Instructions for the task →
Once you have read the entries below, give them all again without any difference.

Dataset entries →
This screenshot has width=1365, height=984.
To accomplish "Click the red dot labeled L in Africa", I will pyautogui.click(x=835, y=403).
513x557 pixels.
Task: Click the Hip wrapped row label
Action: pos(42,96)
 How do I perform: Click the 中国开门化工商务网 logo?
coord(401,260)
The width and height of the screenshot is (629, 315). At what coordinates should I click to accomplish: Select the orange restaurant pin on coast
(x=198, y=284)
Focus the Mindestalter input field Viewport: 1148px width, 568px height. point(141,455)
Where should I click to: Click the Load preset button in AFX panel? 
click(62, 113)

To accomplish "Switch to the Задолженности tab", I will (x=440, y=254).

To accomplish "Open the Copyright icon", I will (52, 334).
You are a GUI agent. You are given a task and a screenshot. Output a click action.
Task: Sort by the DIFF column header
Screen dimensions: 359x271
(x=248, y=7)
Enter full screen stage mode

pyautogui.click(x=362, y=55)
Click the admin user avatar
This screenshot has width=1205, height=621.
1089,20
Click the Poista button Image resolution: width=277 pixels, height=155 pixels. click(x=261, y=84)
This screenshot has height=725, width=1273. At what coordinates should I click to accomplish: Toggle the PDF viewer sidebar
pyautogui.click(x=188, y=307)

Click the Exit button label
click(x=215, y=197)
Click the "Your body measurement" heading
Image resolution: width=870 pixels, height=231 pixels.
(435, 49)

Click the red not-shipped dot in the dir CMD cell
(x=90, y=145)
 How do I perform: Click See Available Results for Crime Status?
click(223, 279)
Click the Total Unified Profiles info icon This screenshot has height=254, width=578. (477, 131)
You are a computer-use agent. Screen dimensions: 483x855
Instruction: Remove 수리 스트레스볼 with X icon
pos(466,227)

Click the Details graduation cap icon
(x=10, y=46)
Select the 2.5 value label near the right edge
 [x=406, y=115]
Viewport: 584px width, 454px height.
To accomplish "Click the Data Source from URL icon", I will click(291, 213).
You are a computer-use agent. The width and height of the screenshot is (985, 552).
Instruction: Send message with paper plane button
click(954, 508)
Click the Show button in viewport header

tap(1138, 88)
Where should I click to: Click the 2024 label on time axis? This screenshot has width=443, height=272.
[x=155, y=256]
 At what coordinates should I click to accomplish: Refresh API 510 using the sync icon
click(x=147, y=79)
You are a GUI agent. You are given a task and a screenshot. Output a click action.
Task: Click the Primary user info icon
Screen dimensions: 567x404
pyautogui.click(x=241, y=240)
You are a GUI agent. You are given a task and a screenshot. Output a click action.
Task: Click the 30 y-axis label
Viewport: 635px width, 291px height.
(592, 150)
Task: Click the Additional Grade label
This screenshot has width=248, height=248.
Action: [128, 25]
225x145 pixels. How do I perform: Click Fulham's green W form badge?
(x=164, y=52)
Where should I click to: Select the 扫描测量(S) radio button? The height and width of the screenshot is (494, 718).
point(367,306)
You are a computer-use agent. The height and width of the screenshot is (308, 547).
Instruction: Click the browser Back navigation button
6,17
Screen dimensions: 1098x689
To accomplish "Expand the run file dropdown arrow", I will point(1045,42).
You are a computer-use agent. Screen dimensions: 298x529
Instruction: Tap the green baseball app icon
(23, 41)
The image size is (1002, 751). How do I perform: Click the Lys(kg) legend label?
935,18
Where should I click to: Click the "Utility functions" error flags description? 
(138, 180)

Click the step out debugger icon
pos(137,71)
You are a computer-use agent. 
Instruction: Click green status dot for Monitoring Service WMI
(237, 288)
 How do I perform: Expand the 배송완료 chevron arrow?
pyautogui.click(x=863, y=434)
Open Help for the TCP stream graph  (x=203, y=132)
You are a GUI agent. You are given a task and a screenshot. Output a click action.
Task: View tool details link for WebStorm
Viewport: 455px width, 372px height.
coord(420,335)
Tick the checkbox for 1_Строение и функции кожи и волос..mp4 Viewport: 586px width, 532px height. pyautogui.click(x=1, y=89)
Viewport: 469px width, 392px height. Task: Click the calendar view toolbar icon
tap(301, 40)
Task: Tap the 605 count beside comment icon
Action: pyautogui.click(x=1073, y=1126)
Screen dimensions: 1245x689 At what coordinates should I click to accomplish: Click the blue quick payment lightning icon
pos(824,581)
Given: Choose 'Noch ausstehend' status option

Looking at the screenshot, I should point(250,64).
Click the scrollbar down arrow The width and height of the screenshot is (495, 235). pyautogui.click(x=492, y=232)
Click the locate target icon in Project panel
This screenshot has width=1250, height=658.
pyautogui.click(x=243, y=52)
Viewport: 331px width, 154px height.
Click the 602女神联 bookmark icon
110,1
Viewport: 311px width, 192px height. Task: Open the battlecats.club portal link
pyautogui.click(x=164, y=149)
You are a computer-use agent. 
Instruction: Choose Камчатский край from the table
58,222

Solution →
This screenshot has width=1365, height=984.
To accomplish "Click the red dot labeled L in Africa", I will pyautogui.click(x=835, y=403).
513x557 pixels.
Task: Click the Hip wrapped row label
Action: pos(42,96)
 How do I perform: Click the 中国开门化工商务网 logo?
coord(401,260)
The width and height of the screenshot is (629, 315). At what coordinates should I click to accomplish: Select the orange restaurant pin on coast
(x=198, y=284)
Focus the Mindestalter input field Viewport: 1148px width, 568px height. point(141,455)
Where should I click to: Click the Load preset button in AFX panel? 
click(62, 113)

To accomplish "Switch to the Задолженности tab", I will (x=440, y=254).

To accomplish "Open the Copyright icon", I will (52, 334).
You are a GUI agent. You are given a task and a screenshot. Output a click action.
Task: Sort by the DIFF column header
Screen dimensions: 359x271
(x=248, y=7)
Enter full screen stage mode

pyautogui.click(x=362, y=55)
Click the admin user avatar
This screenshot has width=1205, height=621.
1089,20
Click the Poista button Image resolution: width=277 pixels, height=155 pixels. click(x=261, y=84)
This screenshot has height=725, width=1273. At what coordinates should I click to accomplish: Toggle the PDF viewer sidebar
pyautogui.click(x=188, y=307)

Click the Exit button label
click(x=215, y=197)
Click the "Your body measurement" heading
Image resolution: width=870 pixels, height=231 pixels.
(435, 49)

Click the red not-shipped dot in the dir CMD cell
(x=90, y=145)
 How do I perform: Click See Available Results for Crime Status?
click(223, 279)
Click the Total Unified Profiles info icon This screenshot has height=254, width=578. (477, 131)
You are a computer-use agent. Screen dimensions: 483x855
Instruction: Remove 수리 스트레스볼 with X icon
pos(466,227)

Click the Details graduation cap icon
(x=10, y=46)
Select the 2.5 value label near the right edge
 [x=406, y=115]
Viewport: 584px width, 454px height.
To accomplish "Click the Data Source from URL icon", I will click(291, 213).
You are a computer-use agent. The width and height of the screenshot is (985, 552).
Instruction: Send message with paper plane button
click(954, 508)
Click the Show button in viewport header

tap(1138, 88)
Where should I click to: Click the 2024 label on time axis? This screenshot has width=443, height=272.
[x=155, y=256]
 At what coordinates should I click to accomplish: Refresh API 510 using the sync icon
click(x=147, y=79)
You are a GUI agent. You are given a task and a screenshot. Output a click action.
Task: Click the Primary user info icon
Screen dimensions: 567x404
pyautogui.click(x=241, y=240)
You are a GUI agent. You are given a task and a screenshot. Output a click action.
Task: Click the 30 y-axis label
Viewport: 635px width, 291px height.
(592, 150)
Task: Click the Additional Grade label
This screenshot has width=248, height=248.
Action: [128, 25]
225x145 pixels. How do I perform: Click Fulham's green W form badge?
(x=164, y=52)
Where should I click to: Select the 扫描测量(S) radio button? The height and width of the screenshot is (494, 718).
point(367,306)
You are a computer-use agent. The height and width of the screenshot is (308, 547).
Instruction: Click the browser Back navigation button
6,17
Screen dimensions: 1098x689
To accomplish "Expand the run file dropdown arrow", I will point(1045,42).
You are a computer-use agent. Screen dimensions: 298x529
Instruction: Tap the green baseball app icon
(23, 41)
The image size is (1002, 751). How do I perform: Click the Lys(kg) legend label?
935,18
Where should I click to: Click the "Utility functions" error flags description? 
(138, 180)

Click the step out debugger icon
pos(137,71)
You are a computer-use agent. 
Instruction: Click green status dot for Monitoring Service WMI
(237, 288)
 How do I perform: Expand the 배송완료 chevron arrow?
pyautogui.click(x=863, y=434)
Open Help for the TCP stream graph  (x=203, y=132)
You are a GUI agent. You are given a task and a screenshot. Output a click action.
Task: View tool details link for WebStorm
Viewport: 455px width, 372px height.
coord(420,335)
Tick the checkbox for 1_Строение и функции кожи и волос..mp4 Viewport: 586px width, 532px height. pyautogui.click(x=1, y=89)
Viewport: 469px width, 392px height. Task: Click the calendar view toolbar icon
tap(301, 40)
Task: Tap the 605 count beside comment icon
Action: pyautogui.click(x=1073, y=1126)
Screen dimensions: 1245x689 At what coordinates should I click to accomplish: Click the blue quick payment lightning icon
pos(824,581)
Given: Choose 'Noch ausstehend' status option

Looking at the screenshot, I should point(250,64).
Click the scrollbar down arrow The width and height of the screenshot is (495, 235). pyautogui.click(x=492, y=232)
Click the locate target icon in Project panel
This screenshot has width=1250, height=658.
pyautogui.click(x=243, y=52)
Viewport: 331px width, 154px height.
Click the 602女神联 bookmark icon
110,1
Viewport: 311px width, 192px height. Task: Open the battlecats.club portal link
pyautogui.click(x=164, y=149)
You are a computer-use agent. 
Instruction: Choose Камчатский край from the table
58,222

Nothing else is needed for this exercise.